#13

Jan 21, 2011 17:14

100 COMICS TO READ BEFORE YOU DIE (or grow out of them)



#13 THROUGH THE LOOKING-GLASS - Lewis Carroll, adapted by Kyle Baker
(Classics Illustrated)

“Kitty, let’s pretend that you’re the Red Queen.”

Writers love to bring out the darkness and insanity of the Alice stories when retelling them, but a straightforward adaptation is plenty dark and insane because there’s so much of madness in them already. Alice’s virtue is her common sense, a clever child’s understanding of the rules of the world, and in every chapter of the books it’s shown to be useless in a world that doesn’t realise it’s supposed to follow any sort of rules at all. Nonsense beats common sense, and outnumbers it too.

Where Wonderland is a daydream place Alice falls into while lazing around on a summer day, Looking-Glass Land is a place she explicitly and consciously creates, laying down its boundaries while talking to her cats. Alice is the kind of child who has a vivid internal world, which is the sort of thing people say about children who are asocial and neurotic. Her opening monologue flits from topic to topic with as much connection between them as the locations in a dream: “That’s three faults, Kitty, and you’ve not been punished for any of them yet. You know I’m saving up your punishments - Suppose they saved up all my punishments. What would they do at the end of the year? I should be sent to prison, I suppose.”
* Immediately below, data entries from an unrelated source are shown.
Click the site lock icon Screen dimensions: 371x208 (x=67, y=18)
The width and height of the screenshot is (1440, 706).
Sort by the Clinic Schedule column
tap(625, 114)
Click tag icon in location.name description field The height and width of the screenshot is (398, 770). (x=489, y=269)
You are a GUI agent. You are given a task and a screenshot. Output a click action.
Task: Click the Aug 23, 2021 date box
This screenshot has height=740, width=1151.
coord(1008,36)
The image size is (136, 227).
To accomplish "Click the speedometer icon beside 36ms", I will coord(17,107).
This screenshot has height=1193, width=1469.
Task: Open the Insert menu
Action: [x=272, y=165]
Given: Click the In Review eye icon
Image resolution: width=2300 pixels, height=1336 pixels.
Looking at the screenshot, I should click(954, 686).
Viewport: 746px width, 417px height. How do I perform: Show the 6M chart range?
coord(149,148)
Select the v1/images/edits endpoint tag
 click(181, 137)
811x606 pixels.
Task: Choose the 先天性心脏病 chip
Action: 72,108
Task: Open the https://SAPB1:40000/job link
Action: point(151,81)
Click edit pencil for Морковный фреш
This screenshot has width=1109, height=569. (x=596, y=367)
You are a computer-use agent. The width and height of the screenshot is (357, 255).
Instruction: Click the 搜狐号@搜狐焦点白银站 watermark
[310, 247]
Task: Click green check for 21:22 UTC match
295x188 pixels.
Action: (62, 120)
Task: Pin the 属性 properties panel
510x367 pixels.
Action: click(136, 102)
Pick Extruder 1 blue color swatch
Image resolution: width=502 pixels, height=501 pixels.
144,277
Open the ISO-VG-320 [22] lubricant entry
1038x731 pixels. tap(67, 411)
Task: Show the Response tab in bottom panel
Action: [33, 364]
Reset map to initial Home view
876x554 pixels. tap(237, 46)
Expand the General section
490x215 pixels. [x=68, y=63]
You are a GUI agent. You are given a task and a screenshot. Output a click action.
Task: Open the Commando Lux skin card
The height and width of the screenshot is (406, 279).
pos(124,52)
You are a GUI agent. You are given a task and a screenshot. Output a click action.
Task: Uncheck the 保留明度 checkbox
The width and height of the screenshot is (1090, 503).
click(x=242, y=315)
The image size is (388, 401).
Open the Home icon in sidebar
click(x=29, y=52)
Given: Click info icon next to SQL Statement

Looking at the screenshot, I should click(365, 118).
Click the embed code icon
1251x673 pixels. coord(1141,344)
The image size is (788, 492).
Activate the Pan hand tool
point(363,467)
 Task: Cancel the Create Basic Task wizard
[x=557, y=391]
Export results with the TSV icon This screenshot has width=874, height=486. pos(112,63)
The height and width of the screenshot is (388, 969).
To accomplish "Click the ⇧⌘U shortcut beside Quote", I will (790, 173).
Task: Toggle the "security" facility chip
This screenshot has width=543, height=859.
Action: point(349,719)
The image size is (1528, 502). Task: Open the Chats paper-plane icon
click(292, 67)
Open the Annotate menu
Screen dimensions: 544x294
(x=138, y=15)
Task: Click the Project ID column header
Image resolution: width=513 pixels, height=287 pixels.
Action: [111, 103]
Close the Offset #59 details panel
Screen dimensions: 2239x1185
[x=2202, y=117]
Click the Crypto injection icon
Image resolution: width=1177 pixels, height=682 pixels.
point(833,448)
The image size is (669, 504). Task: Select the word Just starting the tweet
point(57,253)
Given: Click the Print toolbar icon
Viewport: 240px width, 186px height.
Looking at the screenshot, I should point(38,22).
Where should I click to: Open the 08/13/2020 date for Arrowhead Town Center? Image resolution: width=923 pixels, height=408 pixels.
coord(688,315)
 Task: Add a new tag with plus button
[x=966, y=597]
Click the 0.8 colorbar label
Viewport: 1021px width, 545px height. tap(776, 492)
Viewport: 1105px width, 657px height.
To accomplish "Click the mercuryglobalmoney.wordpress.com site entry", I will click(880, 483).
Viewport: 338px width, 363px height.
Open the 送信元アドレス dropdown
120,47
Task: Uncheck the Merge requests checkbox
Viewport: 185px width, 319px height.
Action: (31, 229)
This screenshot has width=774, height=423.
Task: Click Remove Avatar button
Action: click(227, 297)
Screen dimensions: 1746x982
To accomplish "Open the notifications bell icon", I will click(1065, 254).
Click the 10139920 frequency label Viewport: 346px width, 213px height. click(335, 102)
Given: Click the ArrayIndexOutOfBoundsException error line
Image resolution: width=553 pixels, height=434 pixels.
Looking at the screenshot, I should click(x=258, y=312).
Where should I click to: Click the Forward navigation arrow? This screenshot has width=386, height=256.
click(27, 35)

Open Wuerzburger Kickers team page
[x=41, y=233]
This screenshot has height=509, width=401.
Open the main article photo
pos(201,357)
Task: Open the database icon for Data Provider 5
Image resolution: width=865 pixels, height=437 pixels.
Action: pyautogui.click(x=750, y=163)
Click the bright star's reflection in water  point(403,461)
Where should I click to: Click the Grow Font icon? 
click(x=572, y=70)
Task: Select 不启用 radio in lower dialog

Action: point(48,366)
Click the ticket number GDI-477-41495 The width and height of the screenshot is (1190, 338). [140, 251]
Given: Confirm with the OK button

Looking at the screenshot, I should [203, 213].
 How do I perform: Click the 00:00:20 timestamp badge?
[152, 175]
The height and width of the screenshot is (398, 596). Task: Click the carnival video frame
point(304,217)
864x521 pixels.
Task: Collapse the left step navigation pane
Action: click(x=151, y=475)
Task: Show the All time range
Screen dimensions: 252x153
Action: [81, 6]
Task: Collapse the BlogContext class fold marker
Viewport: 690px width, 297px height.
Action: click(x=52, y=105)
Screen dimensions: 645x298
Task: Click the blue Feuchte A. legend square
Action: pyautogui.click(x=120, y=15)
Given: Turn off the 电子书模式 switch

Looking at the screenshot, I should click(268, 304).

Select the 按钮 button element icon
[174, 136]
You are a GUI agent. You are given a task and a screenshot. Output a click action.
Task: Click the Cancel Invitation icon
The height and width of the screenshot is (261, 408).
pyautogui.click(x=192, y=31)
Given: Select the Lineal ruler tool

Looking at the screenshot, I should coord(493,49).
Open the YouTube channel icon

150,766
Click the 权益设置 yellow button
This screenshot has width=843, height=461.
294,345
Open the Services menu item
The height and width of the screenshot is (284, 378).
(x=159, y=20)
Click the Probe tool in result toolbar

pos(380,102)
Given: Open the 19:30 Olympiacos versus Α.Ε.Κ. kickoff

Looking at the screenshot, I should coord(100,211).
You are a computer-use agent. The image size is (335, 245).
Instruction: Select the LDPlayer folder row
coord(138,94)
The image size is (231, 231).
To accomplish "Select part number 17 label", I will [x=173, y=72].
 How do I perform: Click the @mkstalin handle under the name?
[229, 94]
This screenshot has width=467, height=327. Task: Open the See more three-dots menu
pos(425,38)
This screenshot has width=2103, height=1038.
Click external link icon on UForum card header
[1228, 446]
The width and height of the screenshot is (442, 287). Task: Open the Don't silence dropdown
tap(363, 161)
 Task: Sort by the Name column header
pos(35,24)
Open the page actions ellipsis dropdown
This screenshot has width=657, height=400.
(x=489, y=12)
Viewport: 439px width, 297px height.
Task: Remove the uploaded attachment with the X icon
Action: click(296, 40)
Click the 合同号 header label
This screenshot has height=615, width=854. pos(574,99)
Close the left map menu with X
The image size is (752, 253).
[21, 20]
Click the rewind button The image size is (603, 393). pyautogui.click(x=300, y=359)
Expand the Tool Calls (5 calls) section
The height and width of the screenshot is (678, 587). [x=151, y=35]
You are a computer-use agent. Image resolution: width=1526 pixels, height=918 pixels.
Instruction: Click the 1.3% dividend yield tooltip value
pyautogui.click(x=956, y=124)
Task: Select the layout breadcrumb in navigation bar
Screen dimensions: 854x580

Alice is a crazy cat lady in training. In 40 years’ time, she’ll be eating pet food on toast. In 60 the neighbours will wonder why nobody realised she was dead until the cats had been eating her for a week. She’s a cranky always-knows-best in training who spends the story constantly being confronted by people who earnestly believe incredibly stupid things but will not be convinced that they’re wrong.

Kyle Baker’s artwork is perfectly suited to witty back-and-forth banter between bigmouths, it’s exactly what Why I Hate Saturn is all about, and here he also gets to play with sudden reversals in tone and expression of a cast of nursery-rhyme caricatures. His Humpty-Dumpty in particular is a triumph of smug shiftiness.

At the end of Alice’s journeys there’s a puzzle, another of the book’s existential quandaries about the nature of dream and reality. Of course, like most of Lewis Carroll’s riddles, no answer is given. There isn’t one. There’s nothing but the staring eyes of a cat who'll never care how mad you've gone.